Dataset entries
::::::::::

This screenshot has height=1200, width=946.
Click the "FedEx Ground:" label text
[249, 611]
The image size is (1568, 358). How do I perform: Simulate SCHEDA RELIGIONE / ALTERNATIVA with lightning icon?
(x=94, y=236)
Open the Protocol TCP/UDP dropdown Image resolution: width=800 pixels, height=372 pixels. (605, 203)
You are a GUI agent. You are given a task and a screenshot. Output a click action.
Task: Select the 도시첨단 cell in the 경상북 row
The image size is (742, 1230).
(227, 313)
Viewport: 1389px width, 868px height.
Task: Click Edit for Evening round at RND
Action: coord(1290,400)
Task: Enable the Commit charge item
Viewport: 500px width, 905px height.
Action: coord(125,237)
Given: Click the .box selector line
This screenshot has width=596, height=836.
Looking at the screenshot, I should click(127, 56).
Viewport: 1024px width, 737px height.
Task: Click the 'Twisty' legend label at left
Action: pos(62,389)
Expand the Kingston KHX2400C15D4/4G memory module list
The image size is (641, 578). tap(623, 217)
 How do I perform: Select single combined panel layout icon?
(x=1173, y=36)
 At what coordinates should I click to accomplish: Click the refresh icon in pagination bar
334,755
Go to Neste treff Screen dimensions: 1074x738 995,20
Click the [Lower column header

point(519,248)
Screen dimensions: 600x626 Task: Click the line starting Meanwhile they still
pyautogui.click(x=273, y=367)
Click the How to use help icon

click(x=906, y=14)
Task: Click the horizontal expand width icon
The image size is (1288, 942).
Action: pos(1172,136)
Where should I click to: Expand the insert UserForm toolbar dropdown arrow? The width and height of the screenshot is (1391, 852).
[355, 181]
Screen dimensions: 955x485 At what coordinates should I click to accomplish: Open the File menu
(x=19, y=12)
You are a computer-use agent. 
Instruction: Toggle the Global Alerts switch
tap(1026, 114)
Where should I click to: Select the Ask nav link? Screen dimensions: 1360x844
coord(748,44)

::::::::::

Every line of the data must appear again in the answer, exactly as written.

■ YOUR SOLUTION ■
This screenshot has height=1200, width=946.
Click the "FedEx Ground:" label text
[249, 611]
The image size is (1568, 358). How do I perform: Simulate SCHEDA RELIGIONE / ALTERNATIVA with lightning icon?
(x=94, y=236)
Open the Protocol TCP/UDP dropdown Image resolution: width=800 pixels, height=372 pixels. (605, 203)
You are a GUI agent. You are given a task and a screenshot. Output a click action.
Task: Select the 도시첨단 cell in the 경상북 row
The image size is (742, 1230).
(227, 313)
Viewport: 1389px width, 868px height.
Task: Click Edit for Evening round at RND
Action: coord(1290,400)
Task: Enable the Commit charge item
Viewport: 500px width, 905px height.
Action: coord(125,237)
Given: Click the .box selector line
This screenshot has width=596, height=836.
Looking at the screenshot, I should click(127, 56).
Viewport: 1024px width, 737px height.
Task: Click the 'Twisty' legend label at left
Action: pos(62,389)
Expand the Kingston KHX2400C15D4/4G memory module list
The image size is (641, 578). tap(623, 217)
 How do I perform: Select single combined panel layout icon?
(x=1173, y=36)
 At what coordinates should I click to accomplish: Click the refresh icon in pagination bar
334,755
Go to Neste treff Screen dimensions: 1074x738 995,20
Click the [Lower column header

point(519,248)
Screen dimensions: 600x626 Task: Click the line starting Meanwhile they still
pyautogui.click(x=273, y=367)
Click the How to use help icon

click(x=906, y=14)
Task: Click the horizontal expand width icon
The image size is (1288, 942).
Action: pos(1172,136)
Where should I click to: Expand the insert UserForm toolbar dropdown arrow? The width and height of the screenshot is (1391, 852).
[355, 181]
Screen dimensions: 955x485 At what coordinates should I click to accomplish: Open the File menu
(x=19, y=12)
You are a computer-use agent. 
Instruction: Toggle the Global Alerts switch
tap(1026, 114)
Where should I click to: Select the Ask nav link? Screen dimensions: 1360x844
coord(748,44)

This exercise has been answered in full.